Embracing the idea that “a spoonful of sugar helps the medicine go down,” Prime Minister Binyamin Netanyahu has told the relevant ministries to publish tenders for the sale of 1,400 housing units in the disputed heartland of the Jewish state next week, to coincide with the release of 26 terrorist murderers, according to Maariv-NRG.
The news site quotes diplomatic sources as saying 600-700 homes will be sold in Jerusalem, apparently in Ramat Shlomo, and the rest of the units marketed will be in Judea and Samaria, most likely inside the “settlement blocs.”
Finance Minister Yair Lapid (Yesh Atid) criticized the plan in a joint press conference Thursday with Health Minister Yael German at Ziv Hspital in Tzfat. “It was wrong to connect the matter of the prisoner release to the announcements of construction in Judea and Samaria,” said Lapid.
MK Moshe Feiglin (Likud-Beytenu) used stronger language, calling the linkage between the release of murderers and the construction of new homes “a moral infection and a prostitution of the value of settling in the Land of Israel.”
MK Feiglin wrote on his Facebook page that in the course of his visits with Jonathan Pollard, the jailed Israeli agent told him “I refuse to be released in exchange for terrorists. I would rather die in jail than see a single Jew murdered by a terrorist who was freed in exchange for me.”

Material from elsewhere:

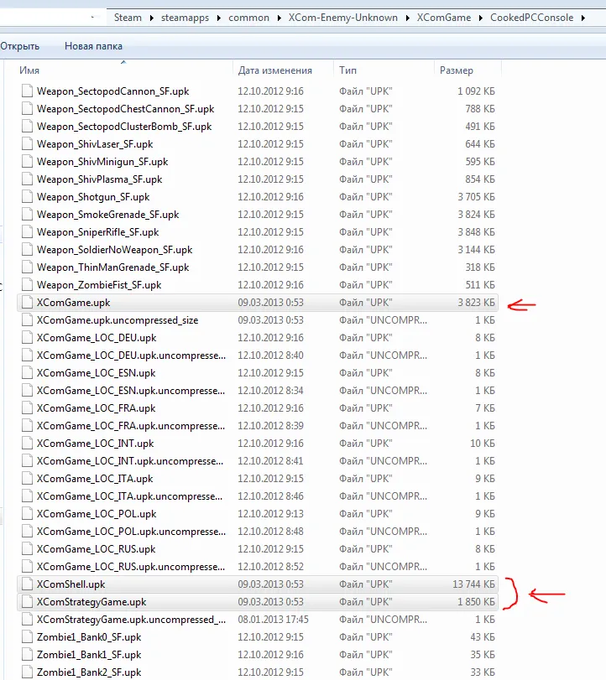The width and height of the screenshot is (606, 680).
Task: Click the file icon of XComStrategyGame.upk
Action: click(27, 602)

The Palestinian Authority's “minister for prisoners” told Maariv-NRG that “the equation of releasing prisoners in return for construction in the settlements is unacceptable to us.”
"Unlike the release of prisoners, which advances the peace process and creates hope in people's hearts regarding the possibility of reaching an agreement, construction in the settlements destroys the possibility of progress [in talks] between the sides," he said.
The Supreme Court rejected on Thursday a petition seeking a temporary restraining order on the third batch of 20 terrorist murderers set to be released early next week as part of peace talk "gestures." The planned release has evoked strong protests.
"With all due understanding of the petitioners' pain, their petition does not raise any legal ground for intervention. The claims have been raised and ruled on in the past," stated the judges.
Petitioners had called for the establishment of clear criteria regarding the release of terrorists, and the cessation of terrorist releases until then.